(Materials provided)

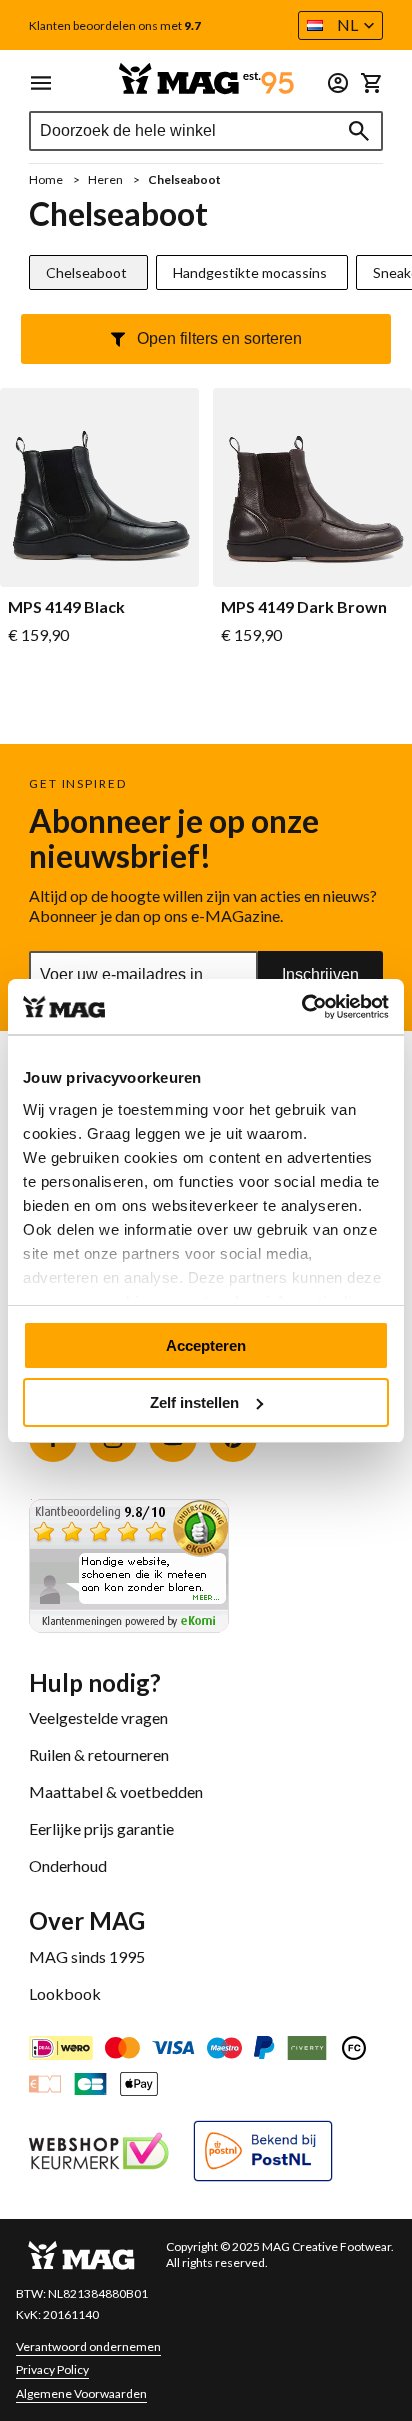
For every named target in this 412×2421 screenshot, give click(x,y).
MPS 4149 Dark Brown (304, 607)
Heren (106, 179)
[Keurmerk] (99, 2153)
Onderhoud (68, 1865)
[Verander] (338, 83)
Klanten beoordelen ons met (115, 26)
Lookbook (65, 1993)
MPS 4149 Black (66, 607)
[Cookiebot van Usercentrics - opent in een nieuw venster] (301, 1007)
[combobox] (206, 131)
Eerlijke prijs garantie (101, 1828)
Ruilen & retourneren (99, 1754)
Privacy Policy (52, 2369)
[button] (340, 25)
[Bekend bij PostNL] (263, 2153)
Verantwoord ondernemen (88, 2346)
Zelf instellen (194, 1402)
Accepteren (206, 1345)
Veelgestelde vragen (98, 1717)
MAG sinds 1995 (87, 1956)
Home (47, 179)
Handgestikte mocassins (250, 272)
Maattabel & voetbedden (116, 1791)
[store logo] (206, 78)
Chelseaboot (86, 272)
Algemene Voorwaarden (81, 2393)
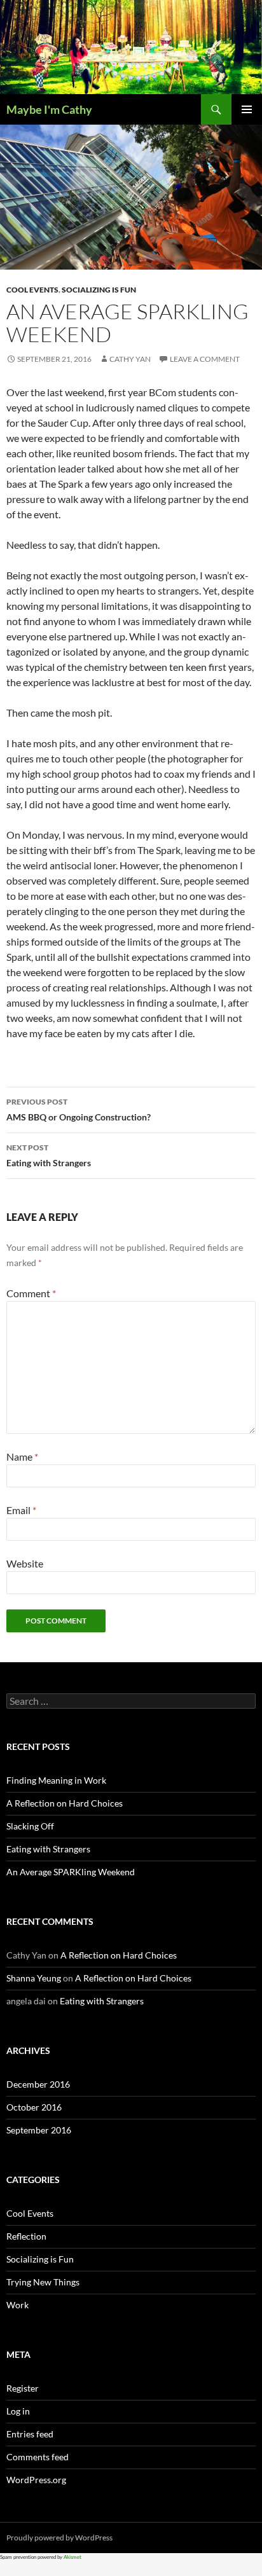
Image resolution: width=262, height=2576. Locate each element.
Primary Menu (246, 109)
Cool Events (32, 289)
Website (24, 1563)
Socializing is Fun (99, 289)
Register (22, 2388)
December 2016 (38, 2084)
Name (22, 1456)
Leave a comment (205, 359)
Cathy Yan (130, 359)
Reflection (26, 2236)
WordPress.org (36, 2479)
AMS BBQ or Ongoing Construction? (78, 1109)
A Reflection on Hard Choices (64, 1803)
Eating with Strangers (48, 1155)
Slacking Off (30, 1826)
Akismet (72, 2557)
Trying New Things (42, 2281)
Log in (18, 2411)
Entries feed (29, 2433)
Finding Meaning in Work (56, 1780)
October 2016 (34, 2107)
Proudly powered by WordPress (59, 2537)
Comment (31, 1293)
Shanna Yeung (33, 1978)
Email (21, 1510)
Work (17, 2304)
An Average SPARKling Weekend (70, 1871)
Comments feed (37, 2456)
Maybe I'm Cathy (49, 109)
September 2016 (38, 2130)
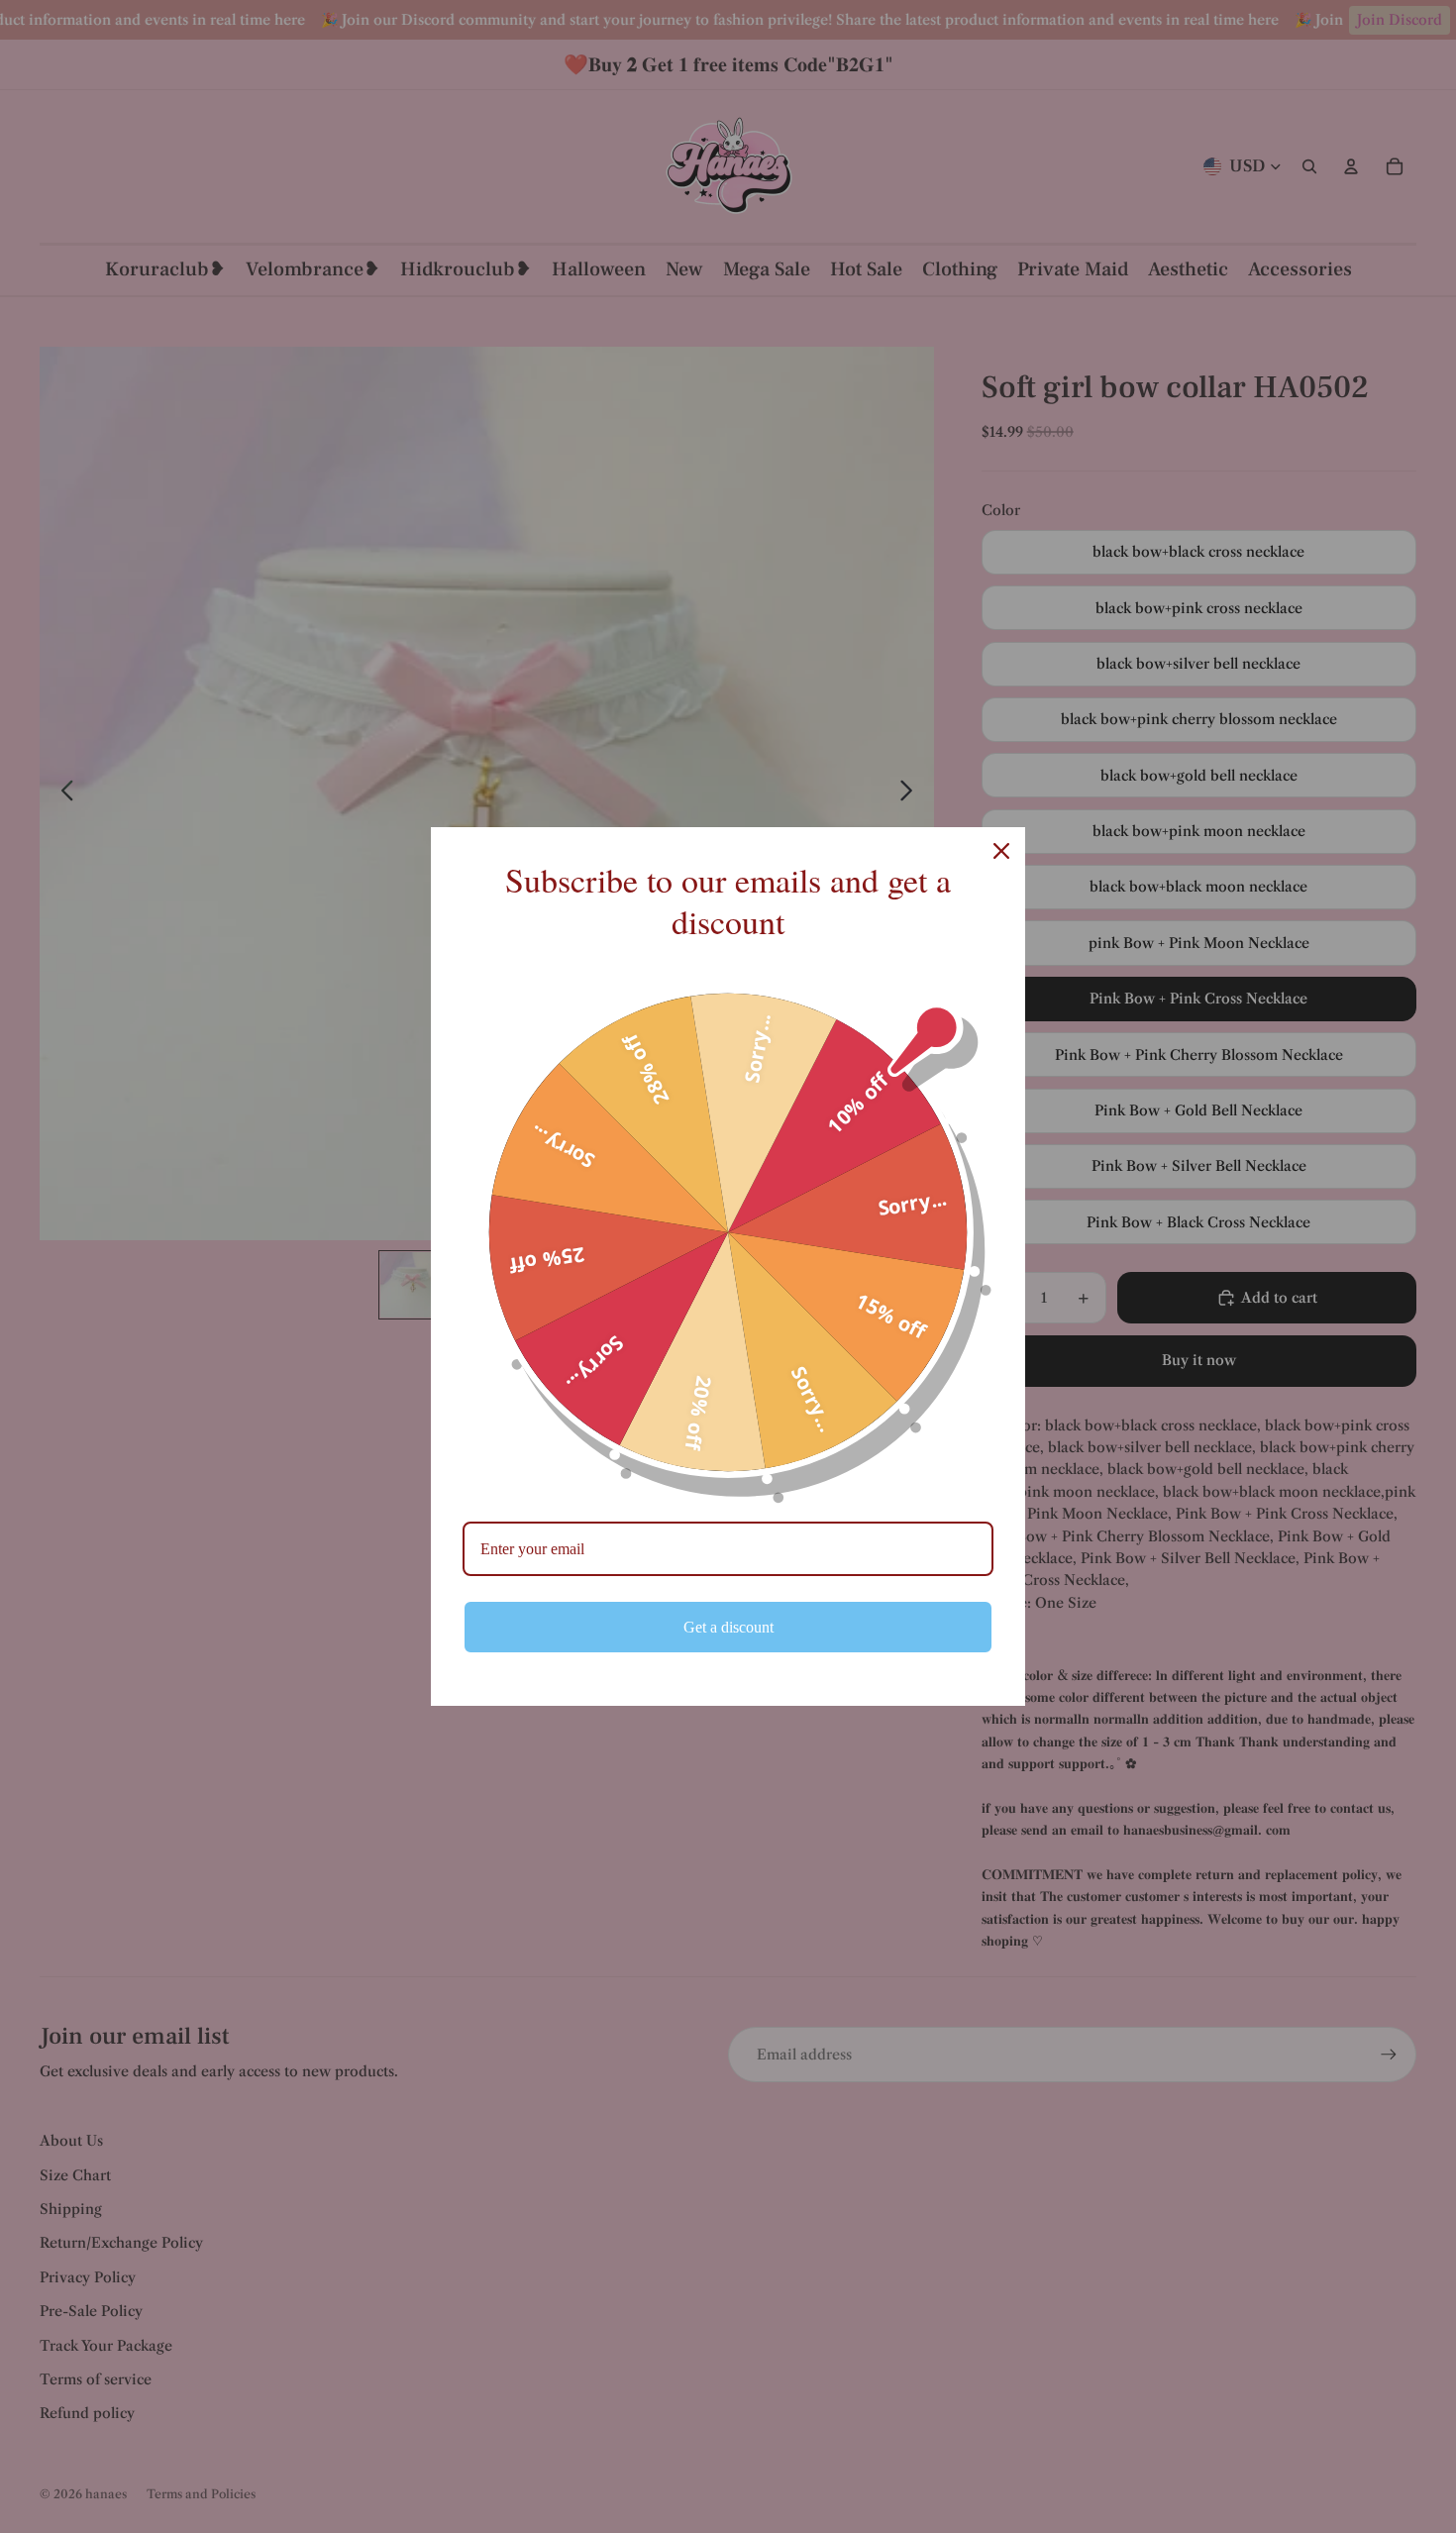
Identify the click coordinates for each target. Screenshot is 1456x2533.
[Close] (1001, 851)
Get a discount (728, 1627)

(End Materials provided)

● **What the task asks**: Everything in the entries except the images must be copied exactly.

● **Answer box**:
For every named target in this 412×2421 screenshot, give click(x,y).
MPS 4149 Dark Brown (304, 607)
Heren (106, 179)
[Keurmerk] (99, 2153)
Onderhoud (68, 1865)
[Verander] (338, 83)
Klanten beoordelen ons met (115, 26)
Lookbook (65, 1993)
MPS 4149 Black (66, 607)
[Cookiebot van Usercentrics - opent in een nieuw venster] (301, 1007)
[combobox] (206, 131)
Eerlijke prijs garantie (101, 1828)
Ruilen & retourneren (99, 1754)
Privacy Policy (52, 2369)
[button] (340, 25)
[Bekend bij PostNL] (263, 2153)
Verantwoord ondernemen (88, 2346)
Zelf instellen (194, 1402)
Accepteren (206, 1345)
Veelgestelde vragen (98, 1717)
MAG sinds 1995 (87, 1956)
Home (47, 179)
Handgestikte mocassins (250, 272)
Maattabel & voetbedden (116, 1791)
[store logo] (206, 78)
Chelseaboot (86, 272)
Algemene Voorwaarden (81, 2393)
Image resolution: width=262, height=2576. Locate each element.
Primary Menu (246, 109)
Cool Events (32, 289)
Website (24, 1563)
Socializing is Fun (99, 289)
Register (22, 2388)
December 2016 (38, 2084)
Name (22, 1456)
Leave a comment (205, 359)
Cathy Yan (130, 359)
Reflection (26, 2236)
WordPress.org (36, 2479)
AMS BBQ or Ongoing Construction? (78, 1109)
A Reflection on Hard Choices (64, 1803)
Eating with Strangers (48, 1155)
Slacking Off (30, 1826)
Akismet (72, 2557)
Trying New Things (42, 2281)
Log in (18, 2411)
Entries feed (29, 2433)
Finding Meaning in Work (56, 1780)
October 2016 (34, 2107)
Proudly powered by WordPress (59, 2537)
Comment (31, 1293)
Shanna Yeung (33, 1978)
Email (21, 1510)
Work (17, 2304)
An Average SPARKling Weekend (70, 1871)
Comments feed (37, 2456)
Maybe I'm Cathy (49, 109)
September 2016 (38, 2130)
Identify the click coordinates for each target. Screenshot is 1456x2533.
[Close] (1001, 851)
Get a discount (728, 1627)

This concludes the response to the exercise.